O Congresso Nacional deve decidir até 8 de setembro se mantém a isenção de Imposto de Importação para compras internacionais de até US$ 50, feitas por pessoas físicas. A Medida Provisória nº 1.357/2026, que zerou a alíquota de 20% no Programa Remessa Conforme, pode perder a validade, voltando a vigorar a legislação de 2024.
A discussão sobre a tributação de compras em e-commerce internacional divide setores do mercado. Entidades da indústria e do varejo nacional defendem a cobrança como medida para equilibrar a concorrência com plataformas estrangeiras. Contudo, o comércio eletrônico internacional argumenta que o modelo encareceu produtos de baixo valor e restringiu o acesso de consumidores de menor poder aquisitivo, que são afetados por essa carga tributária regressiva.

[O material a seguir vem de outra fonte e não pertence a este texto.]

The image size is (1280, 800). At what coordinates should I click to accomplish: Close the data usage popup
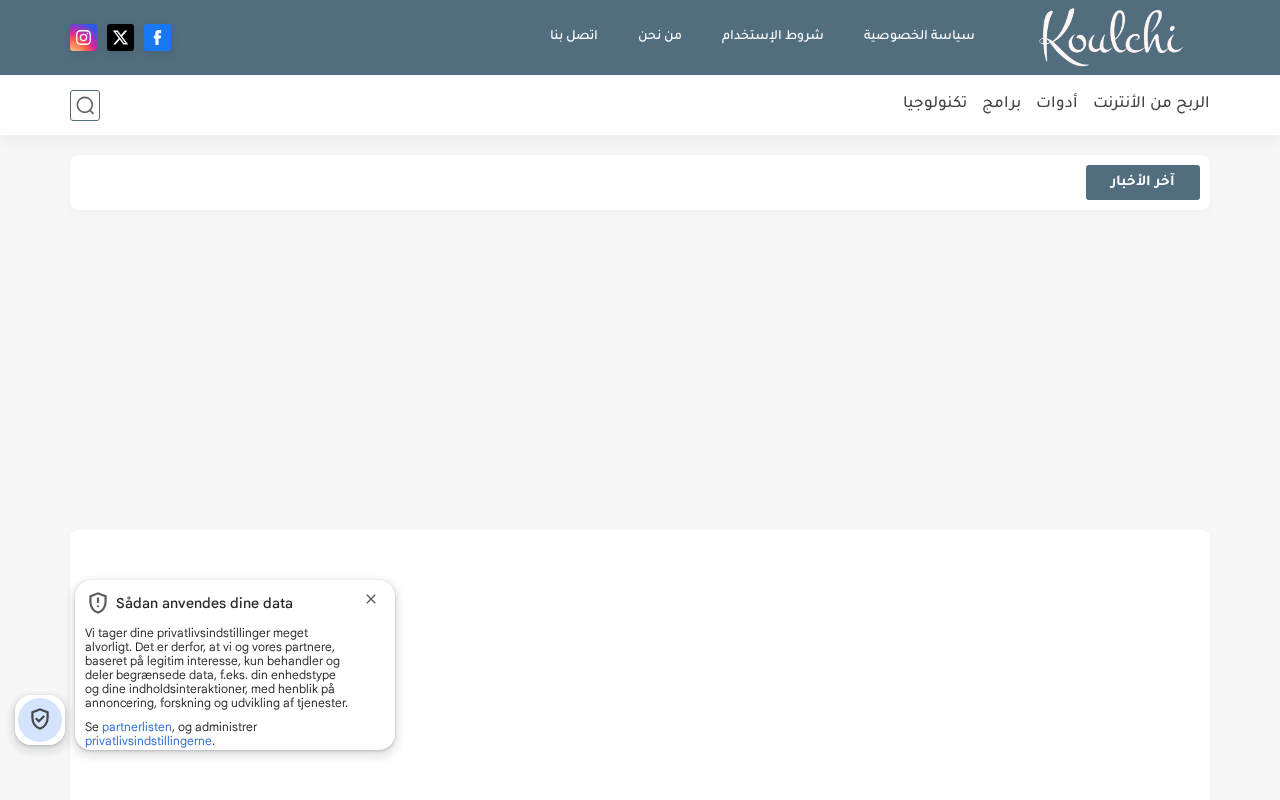371,599
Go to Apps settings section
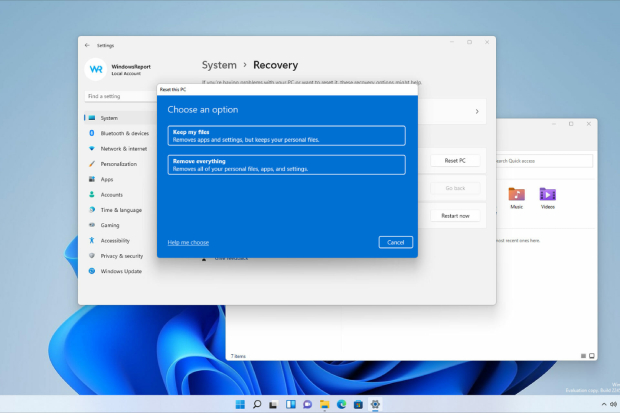 [x=107, y=179]
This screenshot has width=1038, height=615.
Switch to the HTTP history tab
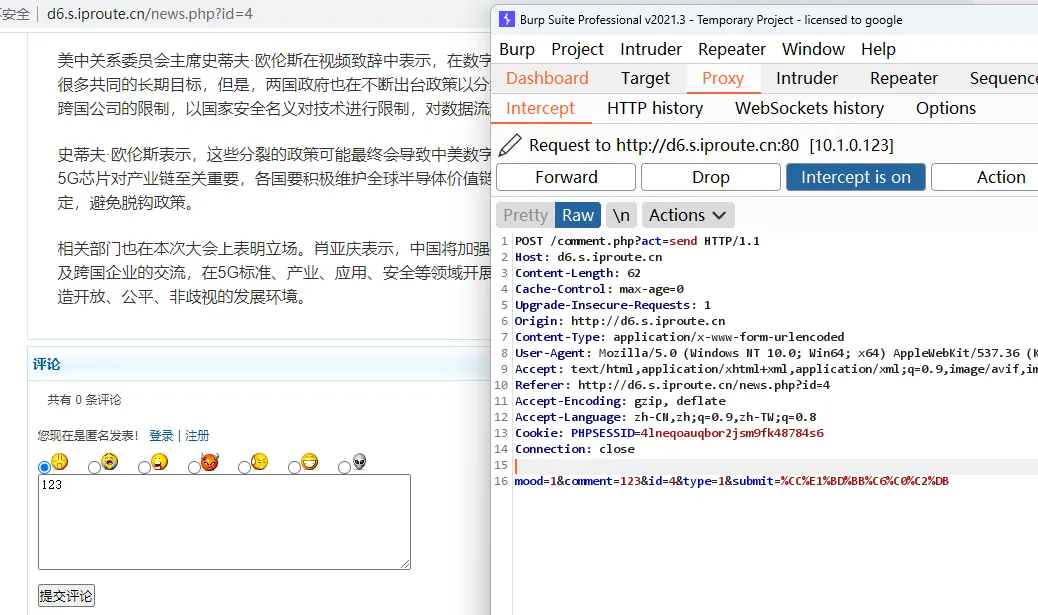[654, 108]

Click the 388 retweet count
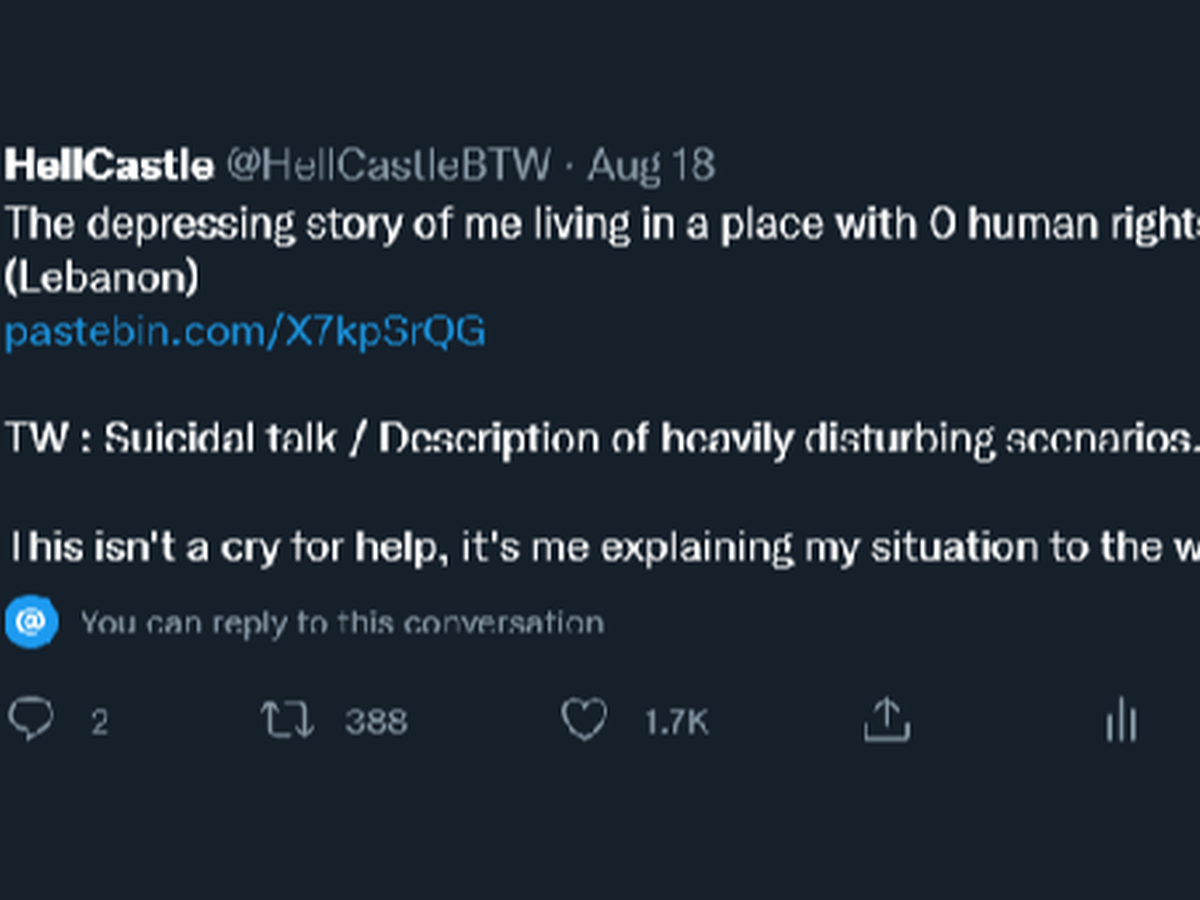pos(376,722)
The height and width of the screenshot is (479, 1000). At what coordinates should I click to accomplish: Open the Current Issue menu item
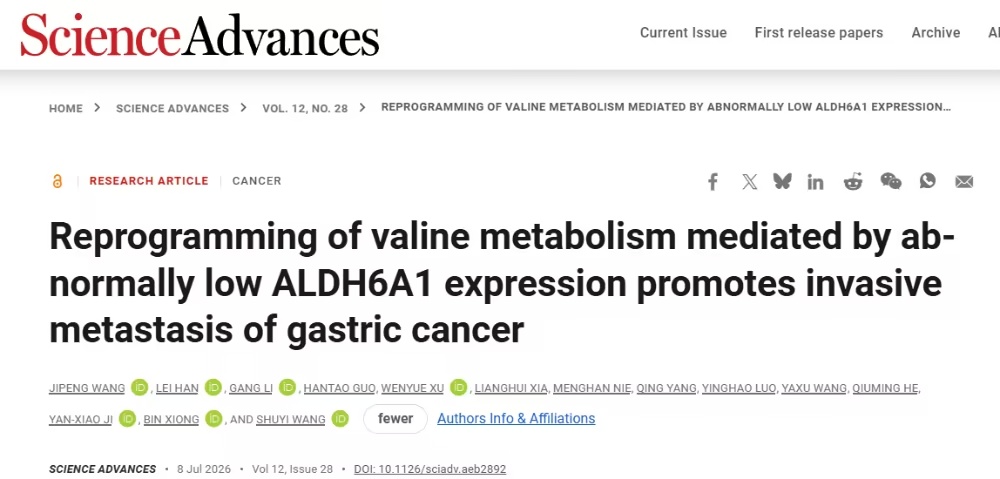(x=683, y=33)
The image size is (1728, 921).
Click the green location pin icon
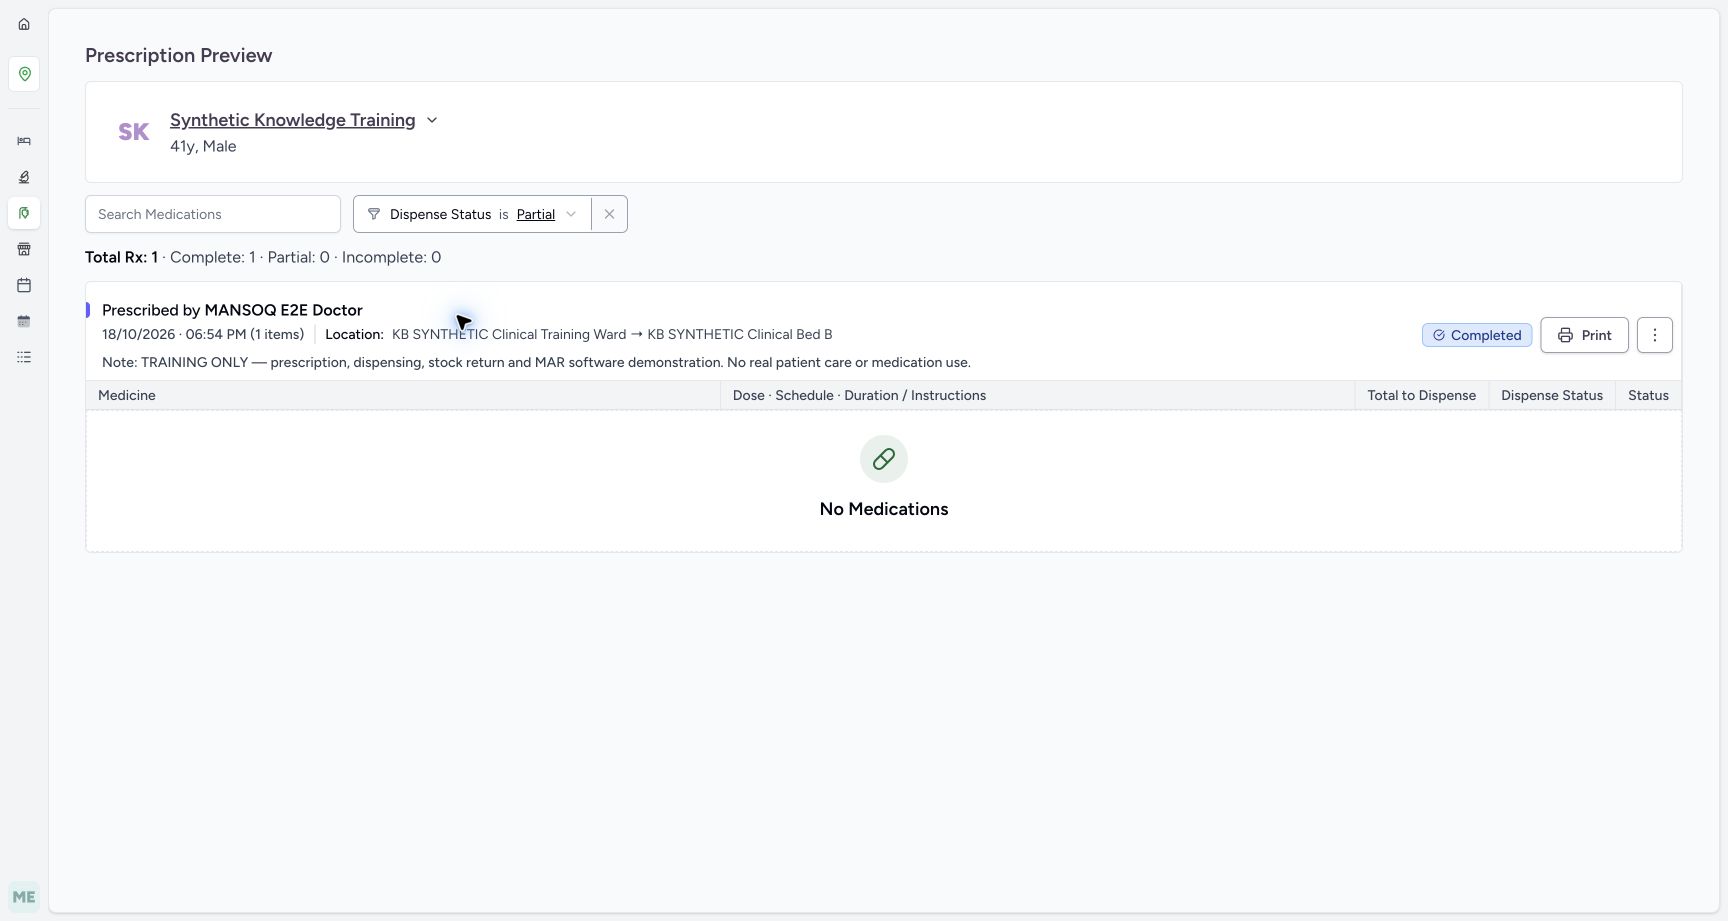coord(24,74)
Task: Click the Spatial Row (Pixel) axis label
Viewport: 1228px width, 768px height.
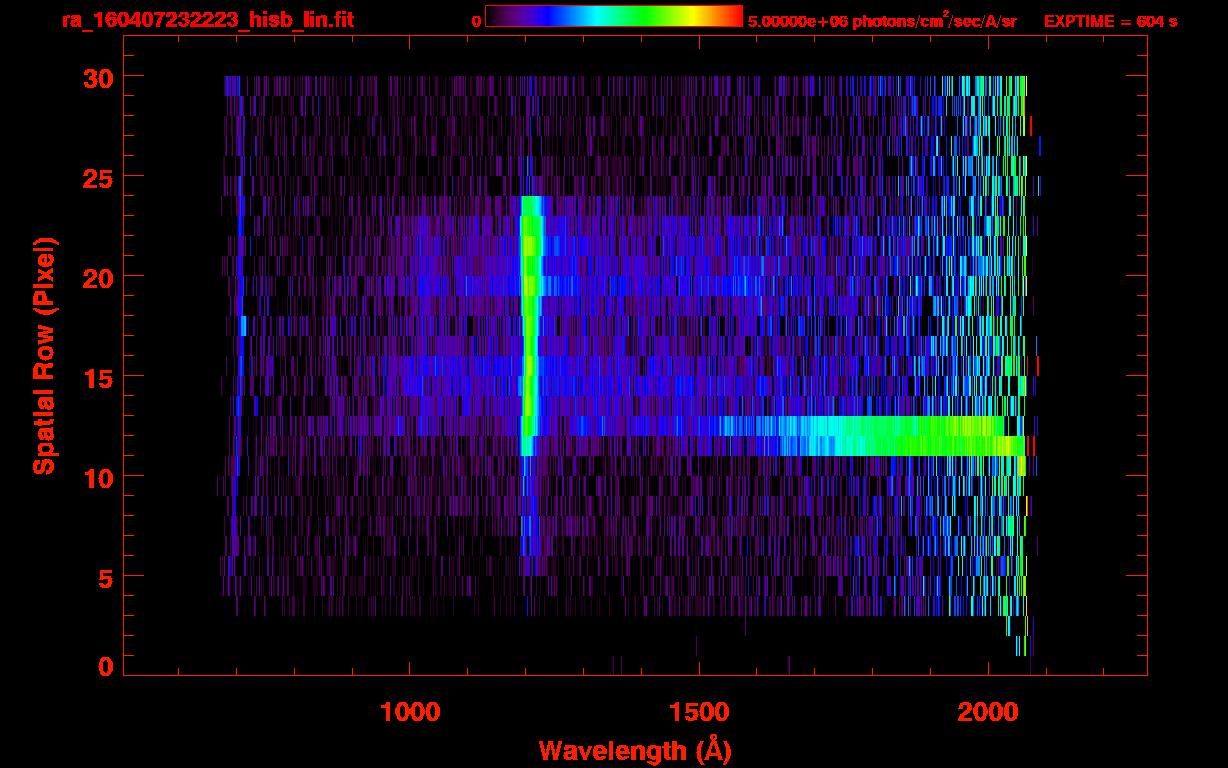Action: pyautogui.click(x=44, y=355)
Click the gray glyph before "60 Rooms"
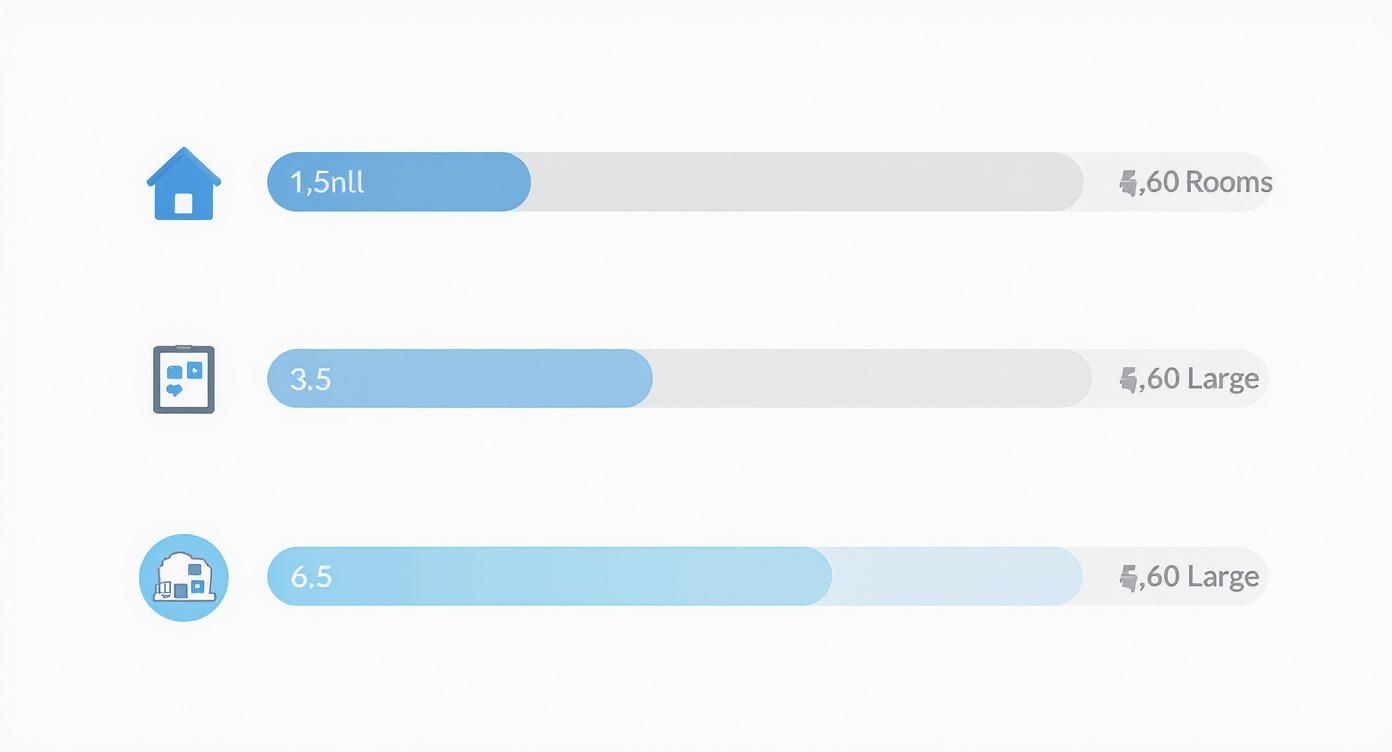1392x752 pixels. [x=1129, y=182]
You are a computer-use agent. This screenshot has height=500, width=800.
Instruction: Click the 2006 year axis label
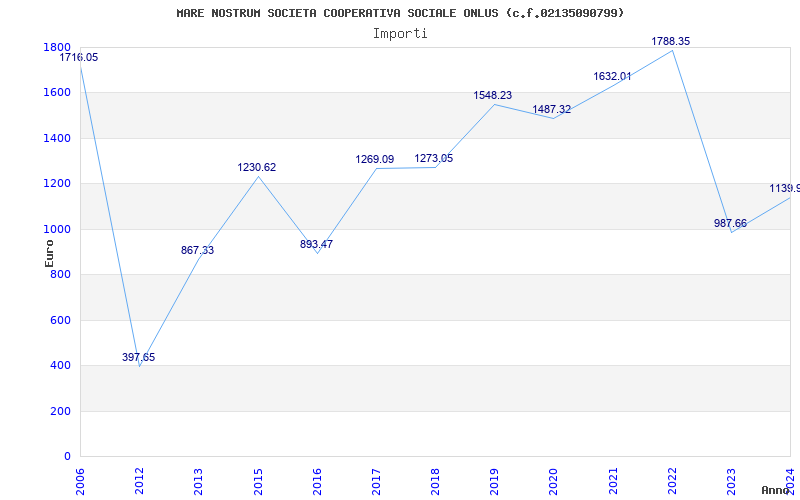point(80,481)
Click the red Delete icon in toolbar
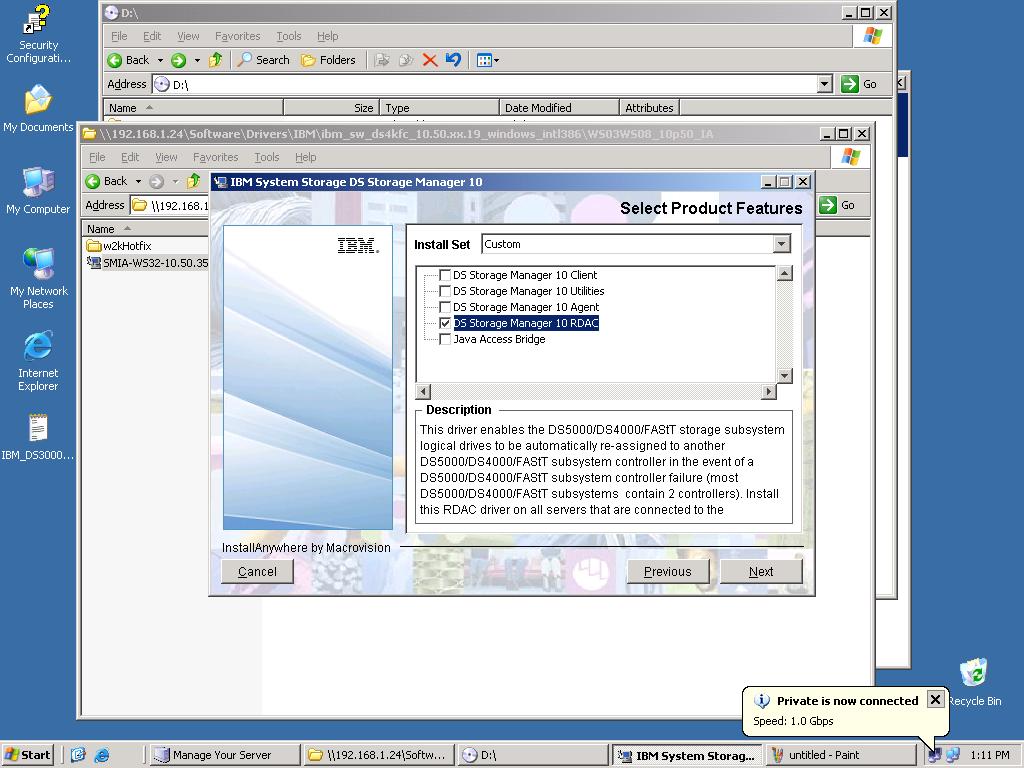 coord(430,60)
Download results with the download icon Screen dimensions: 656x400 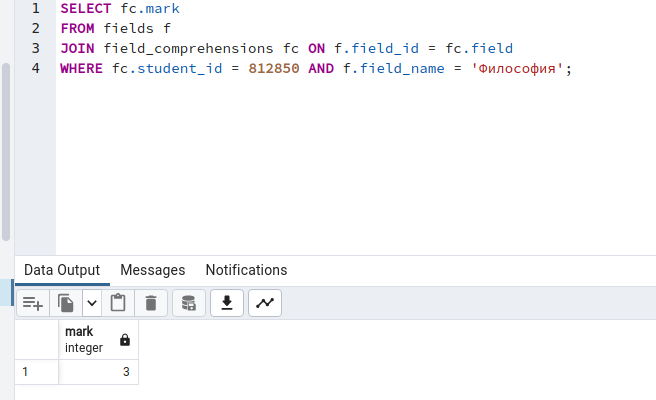227,303
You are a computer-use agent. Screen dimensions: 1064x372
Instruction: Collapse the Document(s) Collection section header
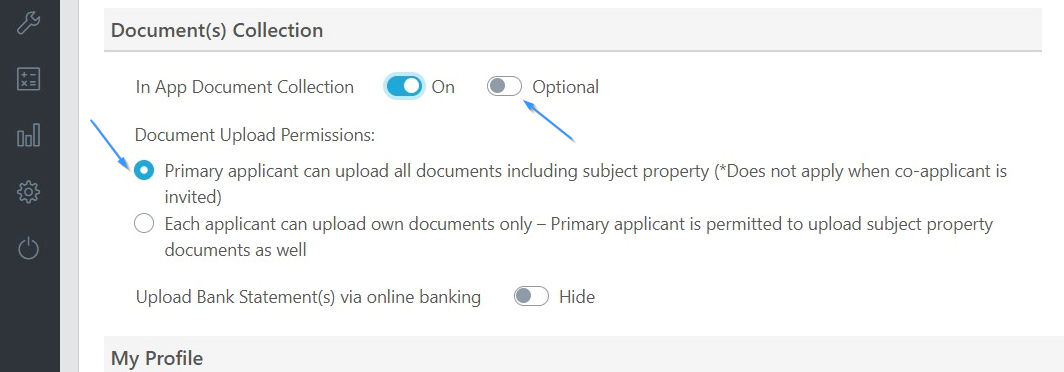pyautogui.click(x=573, y=31)
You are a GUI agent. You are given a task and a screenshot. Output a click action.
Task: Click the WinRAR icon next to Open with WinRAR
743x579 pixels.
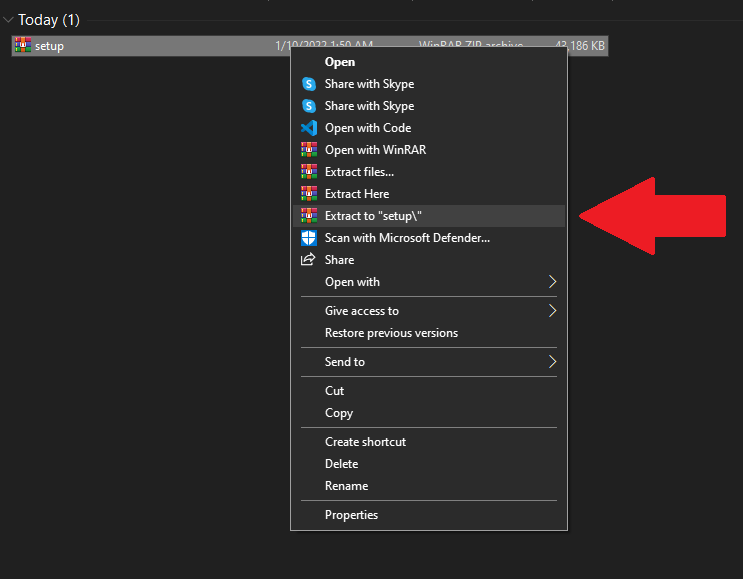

Segundo a Associação Brasileira de Mobilidade e Tecnologia (Amobitec), a questão central é a forma de tributação, e não a existência de regras. O diretor-executivo da Amobitec, André Porto, afirmou que sobretaxar consumidores de menor renda não resolve os desafios estruturais da indústria nacional. Por outro lado, a associação de defesa do consumidor Proteste aponta que a isenção segue o conceito de minimis, e que a não cobrança gera prejuízo aos estados, citando estudo que indica perda de mais de R$ 230 milhões mensais.
Especialistas sugerem modelos alternativos. Eric Brasil, diretor da LCA Consultores, avalia que o mais adequado seria separar fiscalização de sobretaxação, mantendo o Remessa Conforme, mas sem o imposto específico sobre pequenas compras. Ele defende que a cobrança deve seguir bases isonômicas, como as previstas na reforma tributária, para tratar produtos importados e nacionais de forma equilibrada.